Task requirements: Without including any images, please transcribe all the lines below exactly.

##########

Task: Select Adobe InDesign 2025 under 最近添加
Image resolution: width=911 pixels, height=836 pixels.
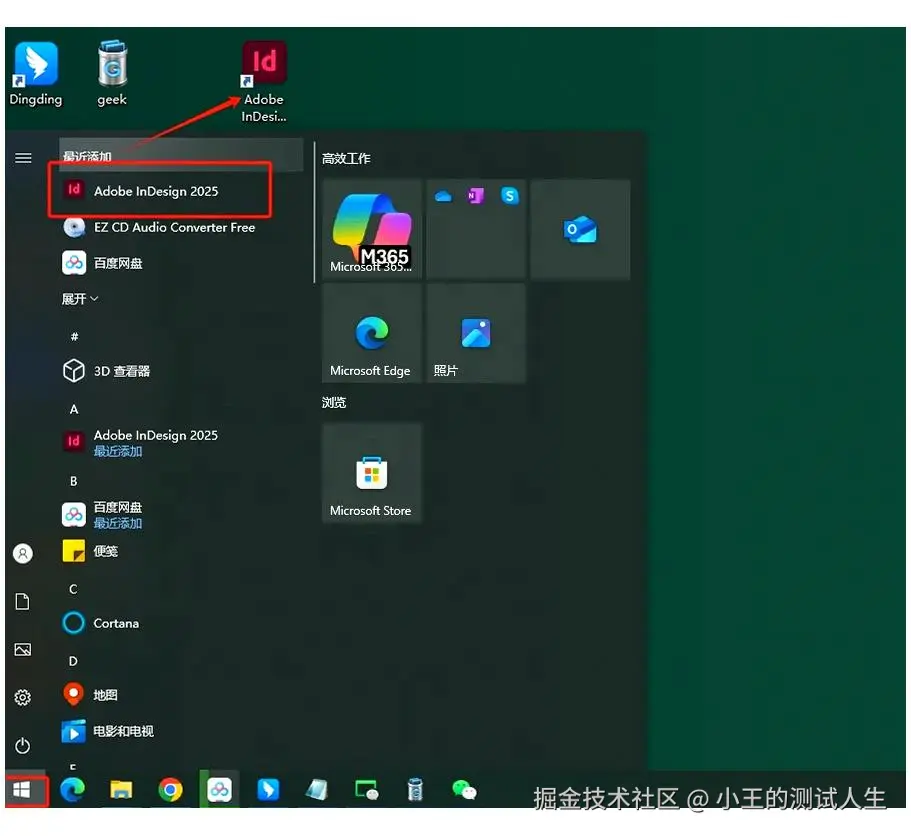Action: 155,188
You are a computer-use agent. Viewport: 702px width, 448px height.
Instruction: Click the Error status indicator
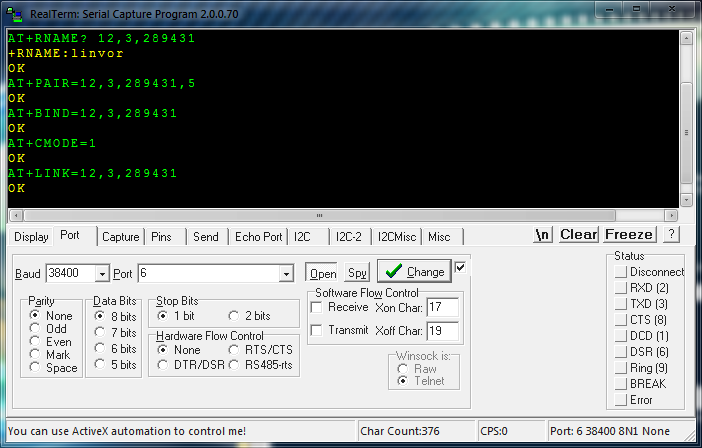click(x=621, y=400)
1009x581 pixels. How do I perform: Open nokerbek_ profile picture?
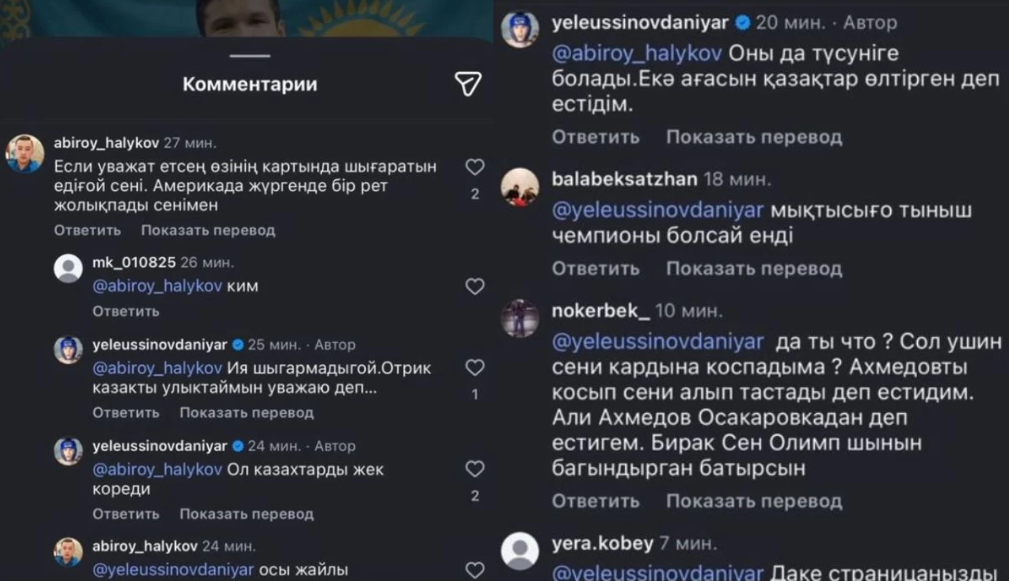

##########

Solution to the problem:
Task: Select Adobe InDesign 2025 under 最近添加
Image resolution: width=911 pixels, height=836 pixels.
Action: 155,188
You are a computer-use agent. Viewport: 702px width, 448px height.
Instruction: Click the Error status indicator
click(x=621, y=400)
1009x581 pixels. How do I perform: Open nokerbek_ profile picture?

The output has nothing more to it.